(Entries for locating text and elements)
begin
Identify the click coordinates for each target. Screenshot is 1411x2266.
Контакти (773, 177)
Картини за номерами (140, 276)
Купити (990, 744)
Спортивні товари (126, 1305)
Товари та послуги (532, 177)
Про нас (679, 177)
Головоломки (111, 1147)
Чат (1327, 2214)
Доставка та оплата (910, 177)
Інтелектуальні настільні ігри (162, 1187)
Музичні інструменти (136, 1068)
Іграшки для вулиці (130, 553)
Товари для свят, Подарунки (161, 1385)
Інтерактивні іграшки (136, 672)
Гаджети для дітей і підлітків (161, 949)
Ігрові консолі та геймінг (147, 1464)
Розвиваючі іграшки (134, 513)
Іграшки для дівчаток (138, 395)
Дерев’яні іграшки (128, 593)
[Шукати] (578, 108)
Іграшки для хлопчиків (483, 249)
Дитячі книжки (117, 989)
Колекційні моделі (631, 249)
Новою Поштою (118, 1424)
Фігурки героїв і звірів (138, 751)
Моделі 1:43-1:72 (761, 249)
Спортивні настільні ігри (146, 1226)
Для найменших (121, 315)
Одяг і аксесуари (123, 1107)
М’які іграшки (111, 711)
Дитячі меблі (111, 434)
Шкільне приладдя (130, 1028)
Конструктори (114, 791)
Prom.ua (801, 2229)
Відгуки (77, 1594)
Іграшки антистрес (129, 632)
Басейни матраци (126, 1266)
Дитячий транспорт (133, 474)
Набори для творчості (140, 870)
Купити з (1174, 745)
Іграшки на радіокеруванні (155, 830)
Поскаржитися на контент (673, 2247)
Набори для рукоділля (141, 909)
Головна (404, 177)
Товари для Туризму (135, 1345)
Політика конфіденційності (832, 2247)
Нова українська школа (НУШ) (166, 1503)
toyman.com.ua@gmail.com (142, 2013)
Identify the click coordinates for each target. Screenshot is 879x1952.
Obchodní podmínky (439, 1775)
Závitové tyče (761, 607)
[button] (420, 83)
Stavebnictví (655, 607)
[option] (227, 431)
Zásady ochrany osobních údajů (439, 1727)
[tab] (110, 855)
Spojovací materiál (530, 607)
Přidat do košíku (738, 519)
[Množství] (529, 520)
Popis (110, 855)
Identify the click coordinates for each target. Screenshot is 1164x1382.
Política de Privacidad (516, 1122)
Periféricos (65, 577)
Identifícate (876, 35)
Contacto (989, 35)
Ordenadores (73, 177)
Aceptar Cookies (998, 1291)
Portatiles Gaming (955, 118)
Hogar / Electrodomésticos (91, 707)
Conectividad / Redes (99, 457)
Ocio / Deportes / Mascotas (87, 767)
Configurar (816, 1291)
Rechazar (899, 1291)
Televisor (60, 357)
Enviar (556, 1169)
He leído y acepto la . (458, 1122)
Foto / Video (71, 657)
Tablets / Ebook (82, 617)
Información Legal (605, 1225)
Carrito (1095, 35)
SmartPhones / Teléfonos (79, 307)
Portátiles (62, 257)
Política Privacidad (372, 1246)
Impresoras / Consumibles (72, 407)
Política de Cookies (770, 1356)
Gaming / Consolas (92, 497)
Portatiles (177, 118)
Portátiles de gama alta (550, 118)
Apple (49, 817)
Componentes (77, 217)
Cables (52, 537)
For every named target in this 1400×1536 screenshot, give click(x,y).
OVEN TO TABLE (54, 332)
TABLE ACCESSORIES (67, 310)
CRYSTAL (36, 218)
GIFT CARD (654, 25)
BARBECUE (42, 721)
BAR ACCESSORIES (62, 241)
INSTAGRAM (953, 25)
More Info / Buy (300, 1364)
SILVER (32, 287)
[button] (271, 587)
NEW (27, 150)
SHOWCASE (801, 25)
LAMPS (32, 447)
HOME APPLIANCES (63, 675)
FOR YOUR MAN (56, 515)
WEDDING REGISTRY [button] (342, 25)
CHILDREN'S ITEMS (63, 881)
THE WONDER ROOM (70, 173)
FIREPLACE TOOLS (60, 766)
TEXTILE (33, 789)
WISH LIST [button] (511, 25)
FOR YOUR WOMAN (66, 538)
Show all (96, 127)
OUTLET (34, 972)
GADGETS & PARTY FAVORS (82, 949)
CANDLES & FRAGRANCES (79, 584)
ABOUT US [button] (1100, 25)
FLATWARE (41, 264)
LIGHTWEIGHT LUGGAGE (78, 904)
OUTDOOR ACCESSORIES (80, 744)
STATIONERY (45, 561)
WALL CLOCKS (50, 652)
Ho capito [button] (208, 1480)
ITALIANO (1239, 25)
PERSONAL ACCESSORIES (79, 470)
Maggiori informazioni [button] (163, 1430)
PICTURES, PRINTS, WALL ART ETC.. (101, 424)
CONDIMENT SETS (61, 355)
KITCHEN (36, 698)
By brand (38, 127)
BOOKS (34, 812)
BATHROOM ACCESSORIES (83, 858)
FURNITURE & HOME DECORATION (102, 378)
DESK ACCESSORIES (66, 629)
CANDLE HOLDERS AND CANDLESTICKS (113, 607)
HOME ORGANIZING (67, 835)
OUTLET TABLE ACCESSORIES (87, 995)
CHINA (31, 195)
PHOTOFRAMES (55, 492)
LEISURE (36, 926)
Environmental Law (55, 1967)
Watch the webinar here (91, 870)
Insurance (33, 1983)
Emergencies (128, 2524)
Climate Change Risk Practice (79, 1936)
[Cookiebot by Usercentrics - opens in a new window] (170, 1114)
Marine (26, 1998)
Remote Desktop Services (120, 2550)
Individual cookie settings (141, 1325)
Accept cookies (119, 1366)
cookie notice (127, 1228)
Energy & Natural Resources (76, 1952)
end
→ **OBJECTIVE**:
Print the lines from the one containing "Товари для свят, Подарунки (161, 1385)" through the one containing "Ordenadores (73, 177)", both included, exactly as they appear.

→ **EXPECTED ANSWER**:
Товари для свят, Подарунки (161, 1385)
Інтерактивні іграшки (136, 672)
Гаджети для дітей і підлітків (161, 949)
Ігрові консолі та геймінг (147, 1464)
Розвиваючі іграшки (134, 513)
Іграшки для дівчаток (138, 395)
Дерев’яні іграшки (128, 593)
[Шукати] (578, 108)
Іграшки для хлопчиків (483, 249)
Дитячі книжки (117, 989)
Колекційні моделі (631, 249)
Новою Поштою (118, 1424)
Фігурки героїв і звірів (138, 751)
Моделі 1:43-1:72 (761, 249)
Спортивні настільні ігри (146, 1226)
Для найменших (121, 315)
Одяг і аксесуари (123, 1107)
М’які іграшки (111, 711)
Дитячі меблі (111, 434)
Шкільне приладдя (130, 1028)
Конструктори (114, 791)
Prom.ua (801, 2229)
Відгуки (77, 1594)
Іграшки антистрес (129, 632)
Басейни матраци (126, 1266)
Дитячий транспорт (133, 474)
Набори для творчості (140, 870)
Купити з (1174, 745)
Іграшки на радіокеруванні (155, 830)
Поскаржитися на контент (673, 2247)
Набори для рукоділля (141, 909)
Головна (404, 177)
Товари для Туризму (135, 1345)
Політика конфіденційності (832, 2247)
Нова українська школа (НУШ) (166, 1503)
toyman.com.ua@gmail.com (142, 2013)
Identify the click coordinates for each target. Screenshot is 879x1952.
Obchodní podmínky (439, 1775)
Závitové tyče (761, 607)
[button] (420, 83)
Stavebnictví (655, 607)
[option] (227, 431)
Zásady ochrany osobních údajů (439, 1727)
[tab] (110, 855)
Spojovací materiál (530, 607)
Přidat do košíku (738, 519)
[Množství] (529, 520)
Popis (110, 855)
Identify the click coordinates for each target. Screenshot is 1164x1382.
Política de Privacidad (516, 1122)
Periféricos (65, 577)
Identifícate (876, 35)
Contacto (989, 35)
Ordenadores (73, 177)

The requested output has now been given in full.